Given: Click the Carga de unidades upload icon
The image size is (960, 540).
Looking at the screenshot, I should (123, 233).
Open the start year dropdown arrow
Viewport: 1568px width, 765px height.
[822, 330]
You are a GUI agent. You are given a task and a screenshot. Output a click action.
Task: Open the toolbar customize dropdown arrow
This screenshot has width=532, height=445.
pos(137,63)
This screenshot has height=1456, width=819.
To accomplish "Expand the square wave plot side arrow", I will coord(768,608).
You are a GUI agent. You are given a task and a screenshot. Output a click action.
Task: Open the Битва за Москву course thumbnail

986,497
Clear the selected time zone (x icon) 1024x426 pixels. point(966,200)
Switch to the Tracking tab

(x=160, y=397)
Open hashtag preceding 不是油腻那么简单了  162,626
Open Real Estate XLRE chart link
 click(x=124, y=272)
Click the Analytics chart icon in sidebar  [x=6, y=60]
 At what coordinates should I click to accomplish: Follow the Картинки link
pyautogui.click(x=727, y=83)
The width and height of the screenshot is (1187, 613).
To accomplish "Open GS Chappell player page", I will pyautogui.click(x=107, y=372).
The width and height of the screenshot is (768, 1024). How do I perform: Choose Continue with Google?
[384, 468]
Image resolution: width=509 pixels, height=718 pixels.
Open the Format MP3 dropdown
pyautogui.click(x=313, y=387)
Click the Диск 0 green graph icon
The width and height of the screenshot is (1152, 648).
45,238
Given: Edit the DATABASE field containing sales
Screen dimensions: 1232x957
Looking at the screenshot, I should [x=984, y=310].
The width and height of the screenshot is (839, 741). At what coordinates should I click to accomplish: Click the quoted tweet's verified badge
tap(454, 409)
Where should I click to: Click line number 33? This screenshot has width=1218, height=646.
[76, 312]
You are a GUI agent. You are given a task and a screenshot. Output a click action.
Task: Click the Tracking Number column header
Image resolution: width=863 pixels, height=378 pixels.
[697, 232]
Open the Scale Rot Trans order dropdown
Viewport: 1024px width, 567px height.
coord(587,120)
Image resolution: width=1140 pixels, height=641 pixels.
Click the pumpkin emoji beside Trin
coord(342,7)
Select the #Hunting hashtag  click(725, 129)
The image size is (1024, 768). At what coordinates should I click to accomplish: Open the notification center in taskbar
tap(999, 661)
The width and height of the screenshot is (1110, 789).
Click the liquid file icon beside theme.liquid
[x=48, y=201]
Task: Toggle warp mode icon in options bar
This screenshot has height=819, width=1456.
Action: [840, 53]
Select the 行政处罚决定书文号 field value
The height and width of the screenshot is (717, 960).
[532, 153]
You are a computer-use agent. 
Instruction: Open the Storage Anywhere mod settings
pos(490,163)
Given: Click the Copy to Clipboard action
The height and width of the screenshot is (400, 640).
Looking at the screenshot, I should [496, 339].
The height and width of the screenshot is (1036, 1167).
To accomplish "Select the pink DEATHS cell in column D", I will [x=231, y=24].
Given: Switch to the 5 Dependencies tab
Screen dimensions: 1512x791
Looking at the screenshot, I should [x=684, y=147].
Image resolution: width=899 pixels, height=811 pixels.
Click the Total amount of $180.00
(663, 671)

───

WHAT YOU HAVE TO DO — Each record is to be reproduced exactly as it appears.

EXERCISE SOLUTION —
Given: Click the Carga de unidades upload icon
The image size is (960, 540).
Looking at the screenshot, I should (123, 233).
Open the start year dropdown arrow
Viewport: 1568px width, 765px height.
[822, 330]
You are a GUI agent. You are given a task and a screenshot. Output a click action.
Task: Open the toolbar customize dropdown arrow
This screenshot has width=532, height=445.
pos(137,63)
This screenshot has height=1456, width=819.
To accomplish "Expand the square wave plot side arrow", I will coord(768,608).
You are a GUI agent. You are given a task and a screenshot. Output a click action.
Task: Open the Битва за Москву course thumbnail

986,497
Clear the selected time zone (x icon) 1024x426 pixels. point(966,200)
Switch to the Tracking tab

(x=160, y=397)
Open hashtag preceding 不是油腻那么简单了  162,626
Open Real Estate XLRE chart link
 click(x=124, y=272)
Click the Analytics chart icon in sidebar  [x=6, y=60]
 At what coordinates should I click to accomplish: Follow the Картинки link
pyautogui.click(x=727, y=83)
The width and height of the screenshot is (1187, 613).
To accomplish "Open GS Chappell player page", I will pyautogui.click(x=107, y=372).
The width and height of the screenshot is (768, 1024). How do I perform: Choose Continue with Google?
[384, 468]
Image resolution: width=509 pixels, height=718 pixels.
Open the Format MP3 dropdown
pyautogui.click(x=313, y=387)
Click the Диск 0 green graph icon
The width and height of the screenshot is (1152, 648).
45,238
Given: Edit the DATABASE field containing sales
Screen dimensions: 1232x957
Looking at the screenshot, I should [x=984, y=310].
The width and height of the screenshot is (839, 741). At what coordinates should I click to accomplish: Click the quoted tweet's verified badge
tap(454, 409)
Where should I click to: Click line number 33? This screenshot has width=1218, height=646.
[76, 312]
You are a GUI agent. You are given a task and a screenshot. Output a click action.
Task: Click the Tracking Number column header
Image resolution: width=863 pixels, height=378 pixels.
[697, 232]
Open the Scale Rot Trans order dropdown
Viewport: 1024px width, 567px height.
coord(587,120)
Image resolution: width=1140 pixels, height=641 pixels.
Click the pumpkin emoji beside Trin
coord(342,7)
Select the #Hunting hashtag  click(725, 129)
The image size is (1024, 768). At what coordinates should I click to accomplish: Open the notification center in taskbar
tap(999, 661)
The width and height of the screenshot is (1110, 789).
Click the liquid file icon beside theme.liquid
[x=48, y=201]
Task: Toggle warp mode icon in options bar
This screenshot has height=819, width=1456.
Action: [840, 53]
Select the 行政处罚决定书文号 field value
The height and width of the screenshot is (717, 960).
[532, 153]
You are a computer-use agent. 
Instruction: Open the Storage Anywhere mod settings
pos(490,163)
Given: Click the Copy to Clipboard action
The height and width of the screenshot is (400, 640).
Looking at the screenshot, I should [496, 339].
The height and width of the screenshot is (1036, 1167).
To accomplish "Select the pink DEATHS cell in column D", I will [x=231, y=24].
Given: Switch to the 5 Dependencies tab
Screen dimensions: 1512x791
Looking at the screenshot, I should [x=684, y=147].
Image resolution: width=899 pixels, height=811 pixels.
Click the Total amount of $180.00
(663, 671)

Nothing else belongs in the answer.